Externalities Flashcards
name 2 examples of a negative externality
Air pollution from factories, pollution from fertilizers
what are social benefits
total benefit to society from producing or consuming a good/service.
what are private benefits
the direct benefit to the consumer
what are external benefits
positive externalities
What are externalities?
Externalities are the unintended side effects (positive or negative) of an economic activity that impact others who are not part of the transaction. They occur when the private costs or benefits of production and consumption diverge from the social costs or benefits.
How can governments address externalities?

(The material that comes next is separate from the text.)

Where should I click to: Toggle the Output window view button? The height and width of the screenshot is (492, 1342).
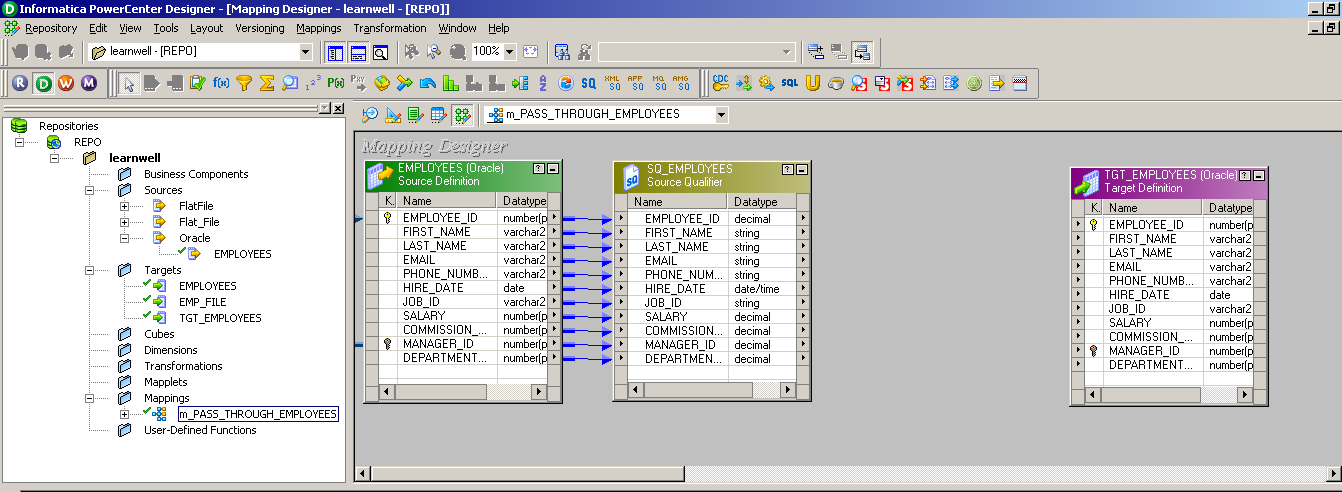358,51
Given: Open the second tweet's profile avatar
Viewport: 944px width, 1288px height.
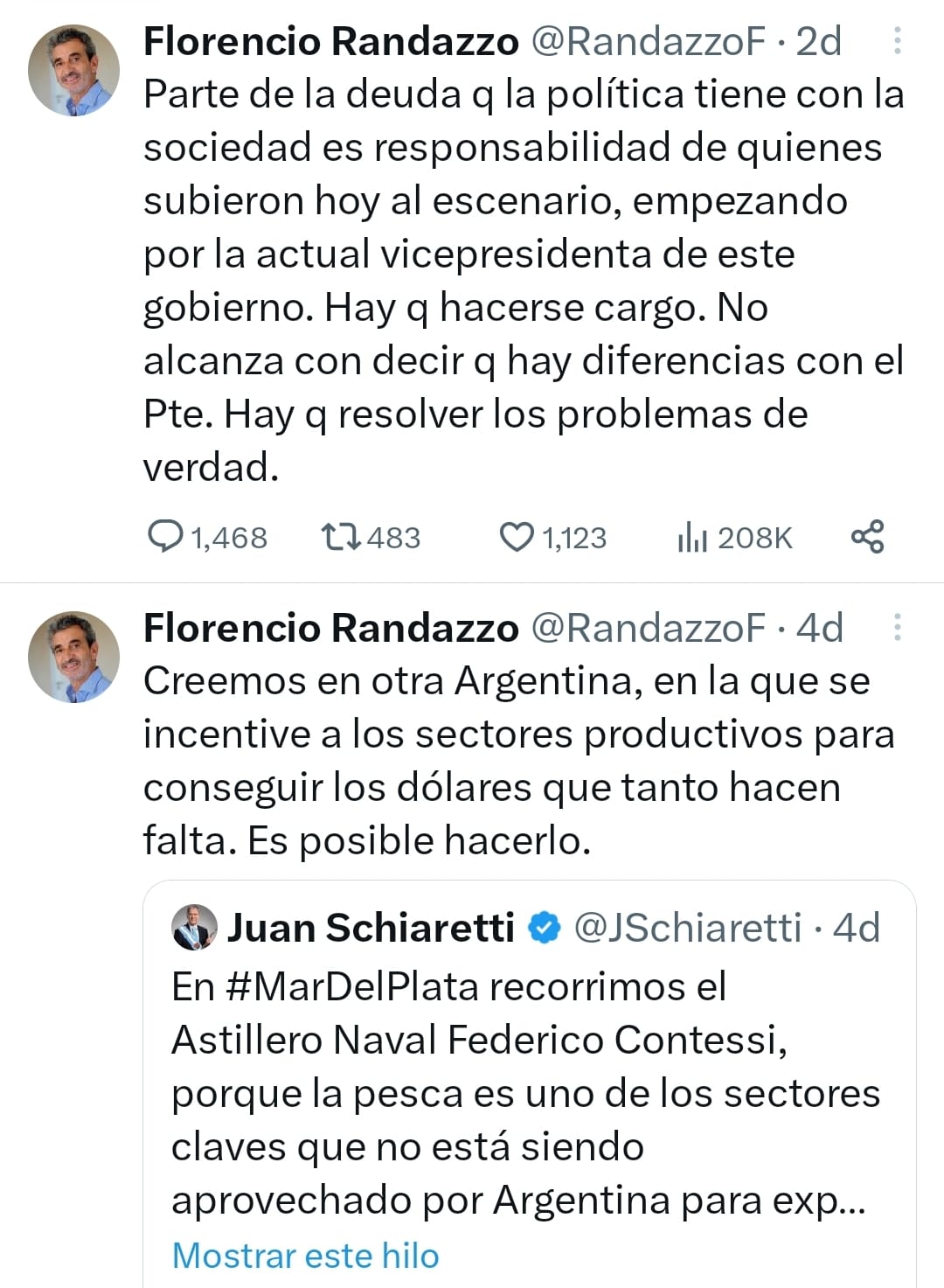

-Taxes: Imposing a tax on activities with negative externalities (e.g., carbon tax) to reflect the social cost.
-Subsidies: Providing subsidies for activities with positive externalities (e.g., grants for renewable energy).
-Regulation: Enforcing limits or standards (e.g., emission caps).
-Tradable permits: Allowing firms to buy and sell the right to emit pollutants (e.g., cap-and-trade systems).
What is the difference between private and social costs/benefits?
Private costs/benefits: The costs or benefits directly incurred by the individual or firm involved in the economic activity.
Social costs/benefits: The total costs or benefits, including those affecting third parties.
What are examples of externalities in real life?
Negative: Air pollution from factories, second-hand smoke from cigarettes, or traffic congestion.
Positive: Education, immunization programs, or technological innovation that benefits multiple industries.
How are externalities related to public goods?
Public goods often involve positive externalities (e.g., national defense or public parks). Since individuals cannot be excluded from benefiting, these goods are typically underprovided in a free market.